Roth might seem like he is adhering to the stalk-and-slash formula of Thanksgiving, with the sleaze and violence foregrounded and the plot peripheral to the shock value — but with Roth, more always is going on beneath the surface. The trailer gleefully dips its toes into a myriad of different subgenres. Roth told Uproxx about his influences in a recent interview:

“So our goal was always to make a real slasher movie, like Black Christmas, Halloween, My Bloody Valentine, Happy Birthday to Me, April Fool’s Day, Mother’s Day. And then in the ’90s, Mute Witness and Scream, I thought were masterpiece slasher movies. So, when we had the opportunity to do the trailer, it was doing it in the context of Grindhouse, which is supposed to be one of those fun 1980s low-budget, sleazy drive-in movies.”

‘Thanksgiving’ Is a Patchwork of Horror Influences

The premise of Thanksgiving revolves around a masked maniac butchering people in a Massachusetts town during the 4th of July weekend. The focal points in Roth’s trailer are a teenage girl called Judy (including a cameo from Roth and Jay Hernandez as two horny guys who lose their heads), a Thanksgiving parade, and a killer with a penchant for decapitation and other nefarious activities. At the beginning of the trailer, Roth pays homage to 1981’s underrated Happy Birthday to Me in the brief depiction of Judy we see. A scene with a naked girl on a trampoline is a juvenile and unnecessary scene but adds the gratuity typical of this kind of film.

The excellent retro-style wardrobe and purposely timeless and basic set design are very reminiscent of the splendidly weird 1975 genre-blended Dario Argento-flick Deep Red. It takes a lot of work to make something look that cheap. Where Roth’s trailer begins to go off the rails (in the best way) is with how he incorporates references to even stranger movies. The eat-the-poor parable Society has a fleshy culmination that needs to be seen to be believed. In a later scene during Roth’s Thanksgiving dinner, much flesh, gore, and human contortions are displayed and whether it is a deliberate or accidental tribute, it brings sinister shades of Society.

How Does ‘Thanksgiving’ (2007) compare to ‘Thanksgiving’ (2023)?

So, can we expect all the grimy, bloody sleaziness from the original trailer in its feature-length expansion?

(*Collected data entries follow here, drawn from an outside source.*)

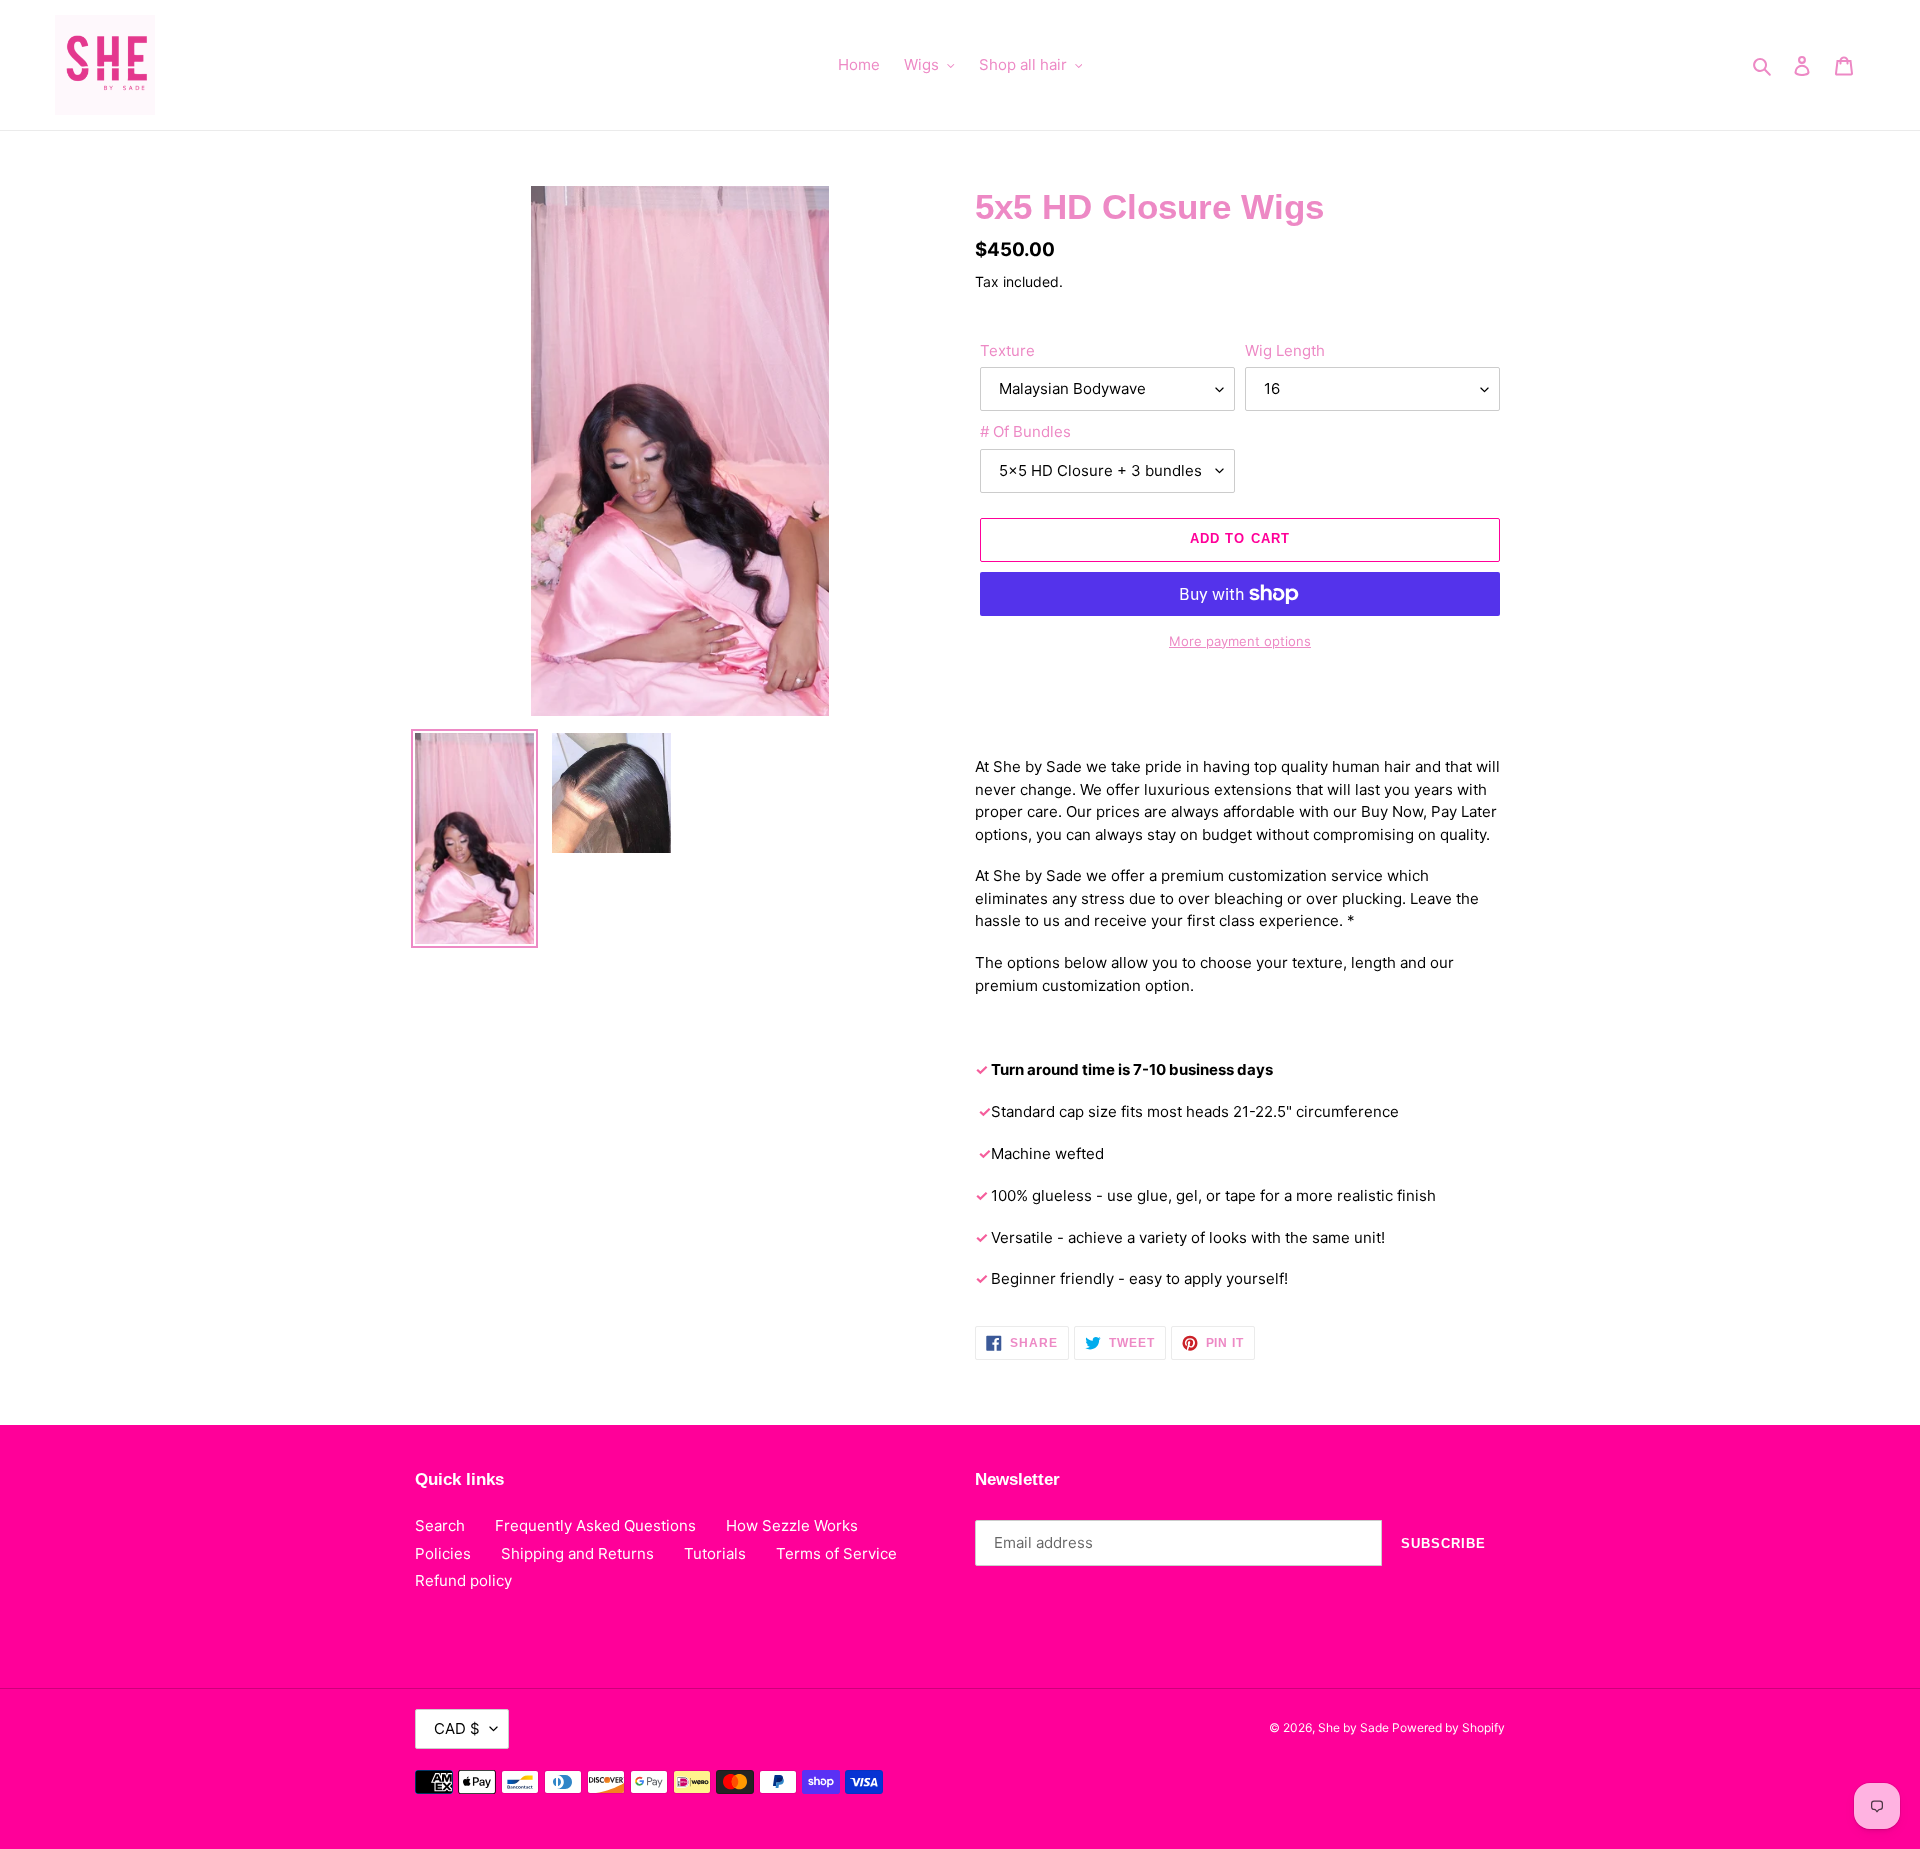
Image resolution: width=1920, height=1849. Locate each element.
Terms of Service (836, 1553)
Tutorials (715, 1553)
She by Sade (1355, 1727)
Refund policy (463, 1580)
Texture (1007, 350)
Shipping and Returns (577, 1553)
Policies (443, 1553)
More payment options (1240, 641)
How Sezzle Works (792, 1525)
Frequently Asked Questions (595, 1525)
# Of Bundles (1025, 431)
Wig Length (1285, 350)
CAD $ (457, 1728)
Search (440, 1525)
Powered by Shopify (1448, 1727)
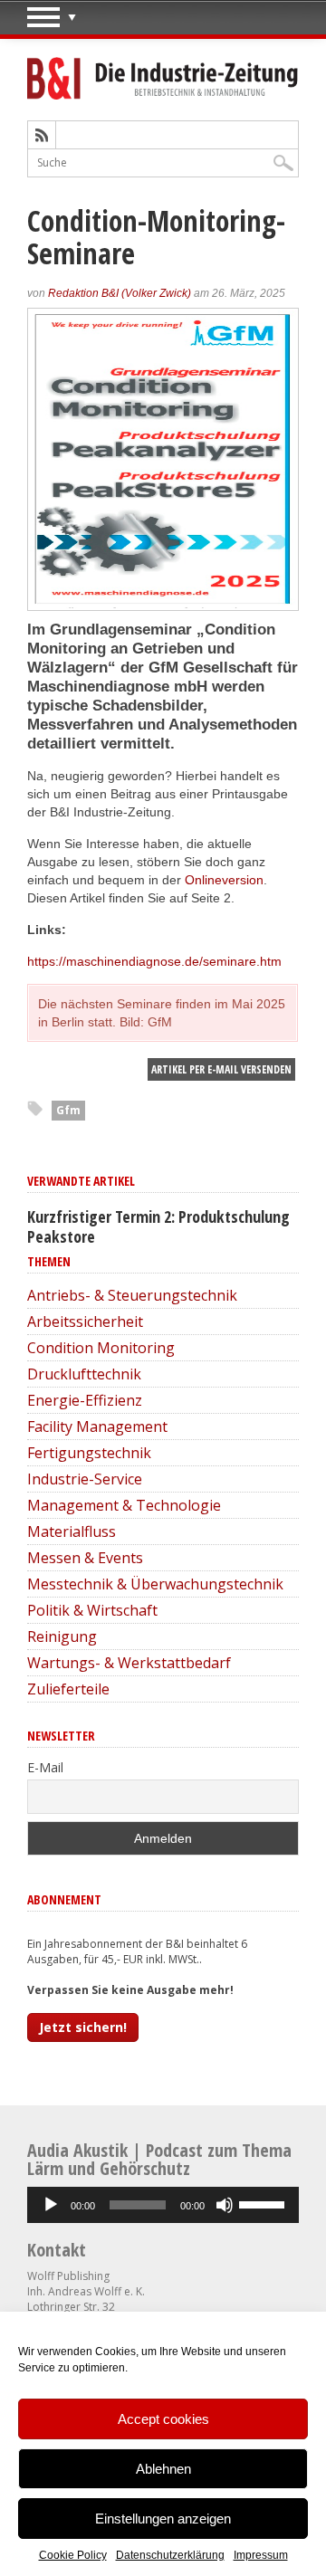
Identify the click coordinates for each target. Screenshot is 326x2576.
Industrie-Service (84, 1479)
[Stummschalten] (225, 2205)
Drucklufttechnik (84, 1374)
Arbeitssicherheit (85, 1321)
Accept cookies (163, 2419)
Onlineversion (224, 880)
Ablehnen (163, 2468)
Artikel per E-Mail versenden (221, 1069)
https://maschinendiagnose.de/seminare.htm (154, 961)
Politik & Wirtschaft (92, 1610)
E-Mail (45, 1767)
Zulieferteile (68, 1689)
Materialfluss (71, 1531)
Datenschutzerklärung (170, 2555)
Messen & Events (85, 1558)
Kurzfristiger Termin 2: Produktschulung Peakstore (158, 1226)
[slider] (264, 2203)
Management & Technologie (124, 1505)
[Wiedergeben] (51, 2205)
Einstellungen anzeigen (163, 2518)
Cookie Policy (73, 2555)
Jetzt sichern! (83, 2027)
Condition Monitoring (101, 1348)
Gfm (68, 1110)
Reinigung (62, 1636)
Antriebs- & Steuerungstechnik (132, 1295)
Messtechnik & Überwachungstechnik (155, 1584)
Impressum (261, 2555)
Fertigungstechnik (89, 1453)
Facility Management (97, 1426)
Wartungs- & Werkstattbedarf (129, 1663)
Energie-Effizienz (84, 1400)
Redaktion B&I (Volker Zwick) (119, 293)
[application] (163, 2205)
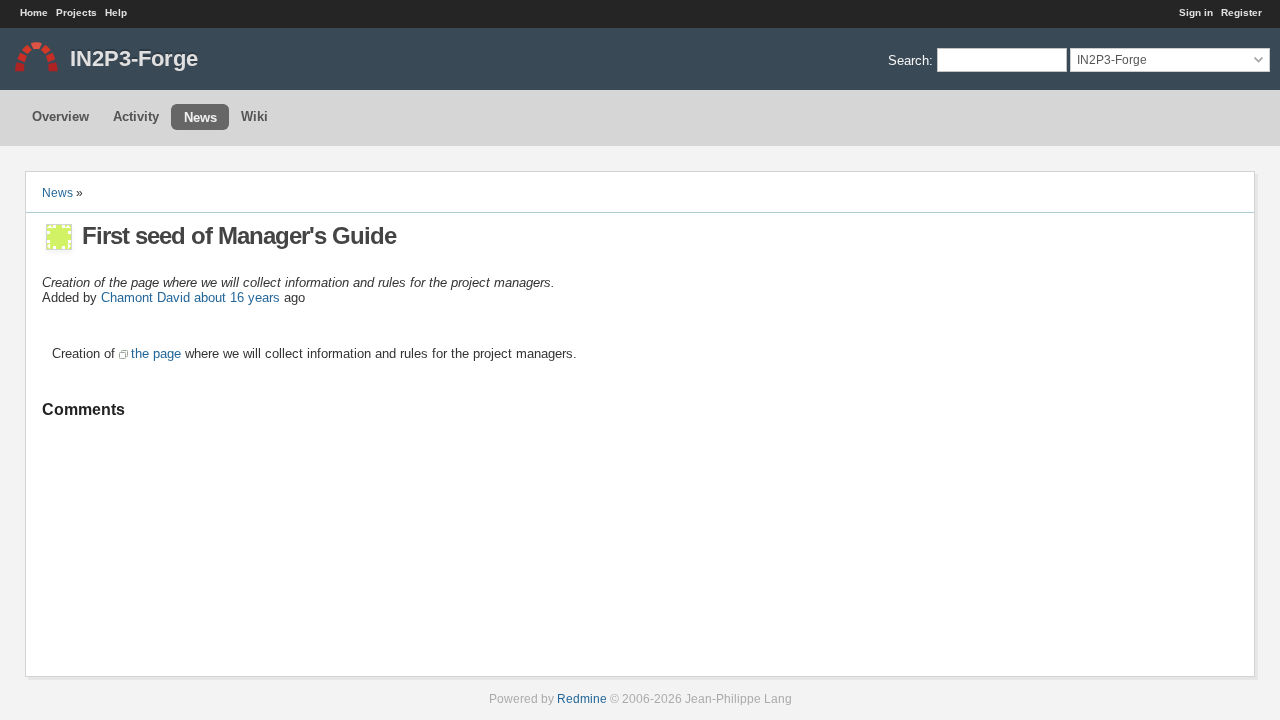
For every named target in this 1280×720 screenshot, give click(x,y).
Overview (60, 116)
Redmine (582, 698)
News (200, 117)
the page (156, 353)
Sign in (1196, 12)
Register (1241, 12)
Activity (136, 116)
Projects (76, 12)
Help (116, 12)
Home (34, 12)
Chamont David (145, 297)
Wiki (254, 116)
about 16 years (237, 297)
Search (908, 59)
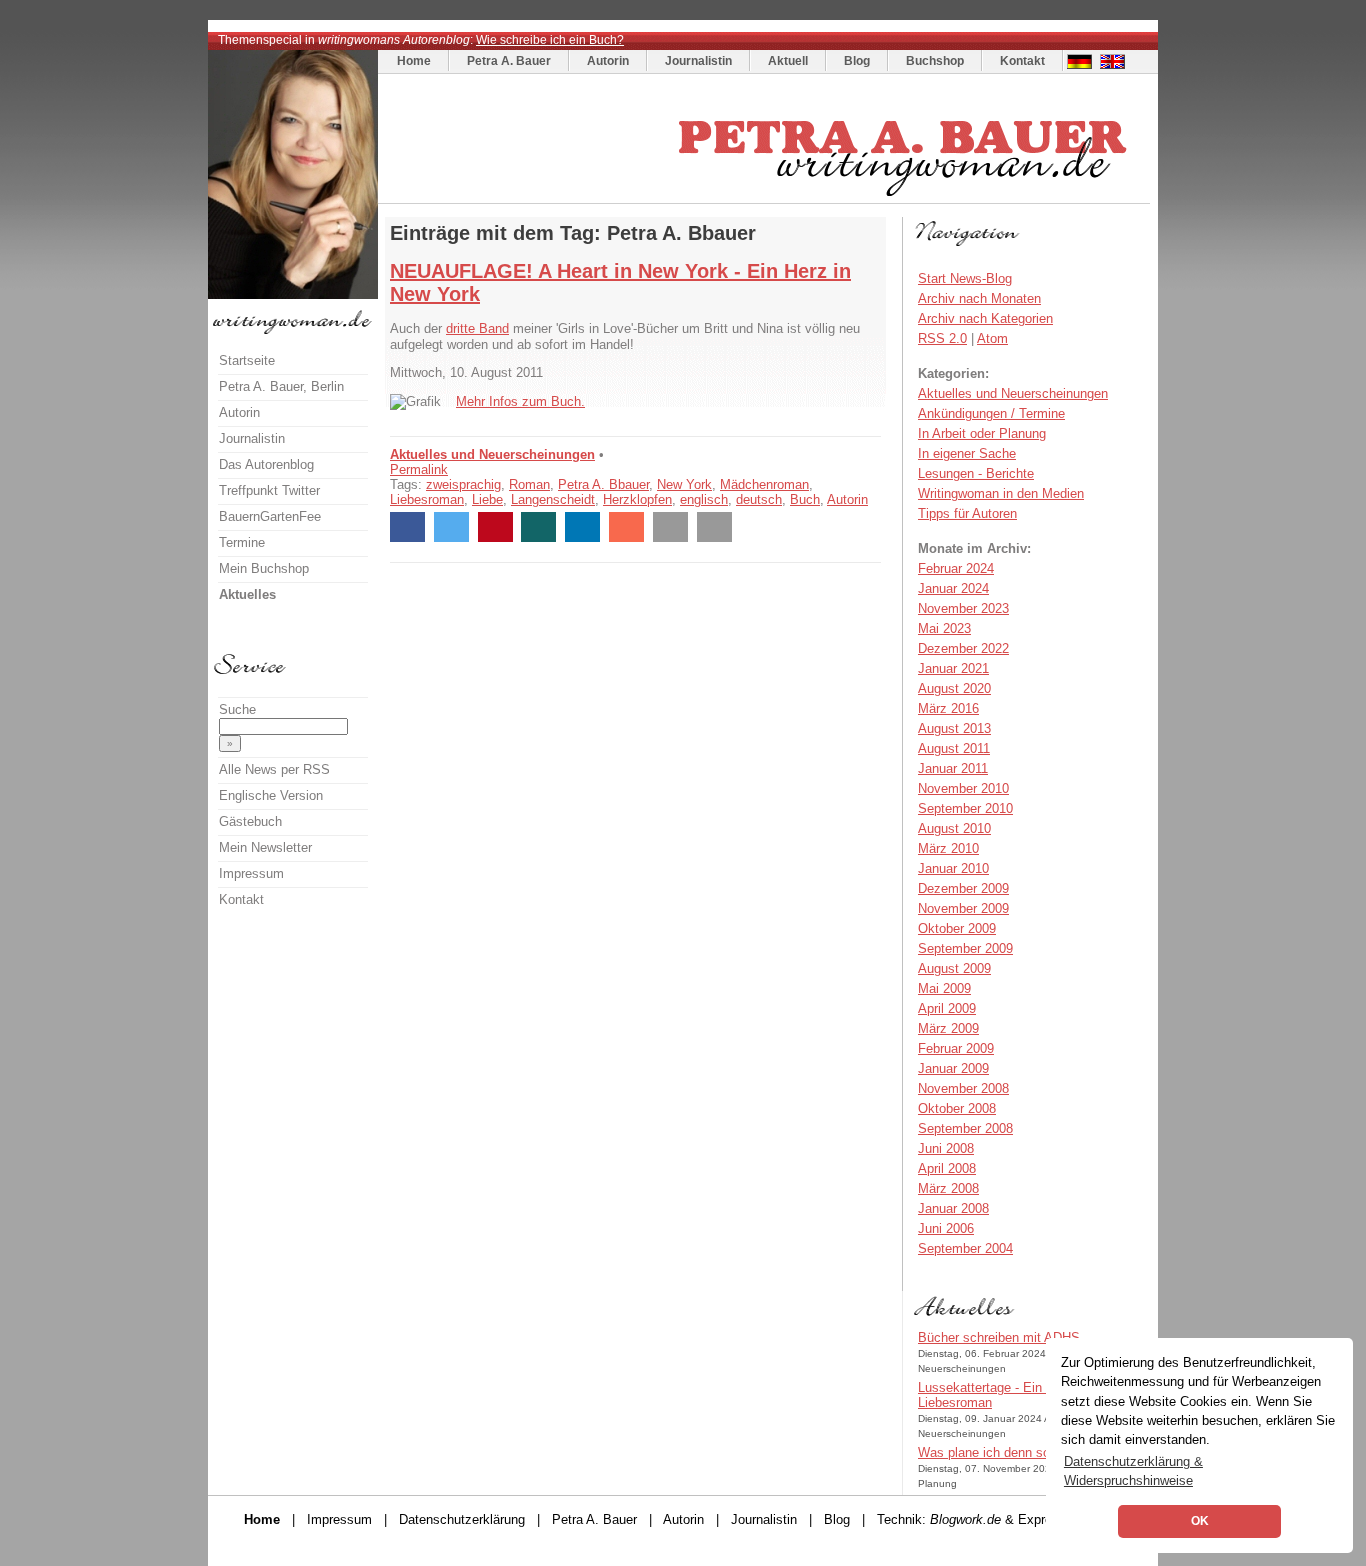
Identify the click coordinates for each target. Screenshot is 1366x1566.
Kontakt (1022, 61)
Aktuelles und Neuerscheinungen (492, 454)
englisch (704, 499)
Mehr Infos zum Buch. (520, 401)
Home (414, 61)
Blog (857, 61)
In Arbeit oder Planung (982, 433)
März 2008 (948, 1188)
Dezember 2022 (963, 648)
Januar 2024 (953, 588)
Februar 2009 (956, 1048)
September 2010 (965, 808)
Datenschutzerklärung (462, 1519)
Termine (242, 542)
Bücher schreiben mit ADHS (999, 1337)
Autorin (608, 61)
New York (684, 484)
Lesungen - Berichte (976, 473)
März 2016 (948, 708)
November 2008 (963, 1088)
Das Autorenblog (266, 464)
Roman (529, 484)
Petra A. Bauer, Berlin (281, 386)
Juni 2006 (946, 1228)
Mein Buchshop (264, 568)
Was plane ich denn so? (987, 1452)
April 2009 (947, 1008)
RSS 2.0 (942, 338)
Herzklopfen (637, 499)
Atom (992, 338)
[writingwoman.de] (766, 198)
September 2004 (965, 1248)
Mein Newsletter (265, 847)
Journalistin (698, 61)
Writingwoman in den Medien (1001, 493)
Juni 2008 (946, 1148)
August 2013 (954, 728)
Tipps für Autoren (967, 513)
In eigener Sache (967, 453)
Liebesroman (427, 499)
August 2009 (954, 968)
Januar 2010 (953, 868)
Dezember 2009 (963, 888)
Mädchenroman (764, 484)
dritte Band (477, 328)
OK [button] (1200, 1521)
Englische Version (271, 795)
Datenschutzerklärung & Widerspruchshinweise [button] (1133, 1471)
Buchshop (935, 61)
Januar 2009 (953, 1068)
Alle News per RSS (274, 769)
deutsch (759, 499)
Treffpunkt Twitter (269, 490)
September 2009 (965, 948)
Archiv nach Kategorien (985, 318)
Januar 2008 (953, 1208)
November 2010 (963, 788)
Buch (805, 499)
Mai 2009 (944, 988)
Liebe (487, 499)
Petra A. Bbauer (603, 484)
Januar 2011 (953, 768)
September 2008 (965, 1128)
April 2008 (947, 1168)
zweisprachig (463, 484)
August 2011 (954, 748)
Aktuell (788, 61)
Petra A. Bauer (509, 61)
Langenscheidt (553, 499)
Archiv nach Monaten (979, 298)
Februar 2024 (956, 568)
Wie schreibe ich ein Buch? (550, 40)
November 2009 (963, 908)
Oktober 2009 (957, 928)
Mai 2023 (944, 628)
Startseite (247, 360)
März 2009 (948, 1028)
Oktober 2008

The most prominent similarity between the Thanksgiving trailers is the absurdist, gruesome tone and Roth’s deranged emphasis on the unadulterated horror that is integral to his gory story. The director’s filmmaking has a reputation for no-holds-barred violence gore and hard R-rated content designed to shock viewers. Both trailers feature gratuitous and often comical displays of violent death and misery for the characters involved. The cop investigation, the teenage subplot, and the killer’s weapon-of-choice and preferred method of dispatching victims are all similar. Roth does take things one step further for the feature film with the cooked-alive element. The down-and-dirty send-up of old-school slasher conventions recur throughout both trailers. The difference is Roth excised the sexual content for the 2023 trailer, which makes sense for a mainstream release (but whether it remained in the film or not remains to be seen). The new trailer is cleaner than the fake trailer and looks less like a bootleg VHS of a forbidden film, making Thanksgiving (2023) more slick than sick.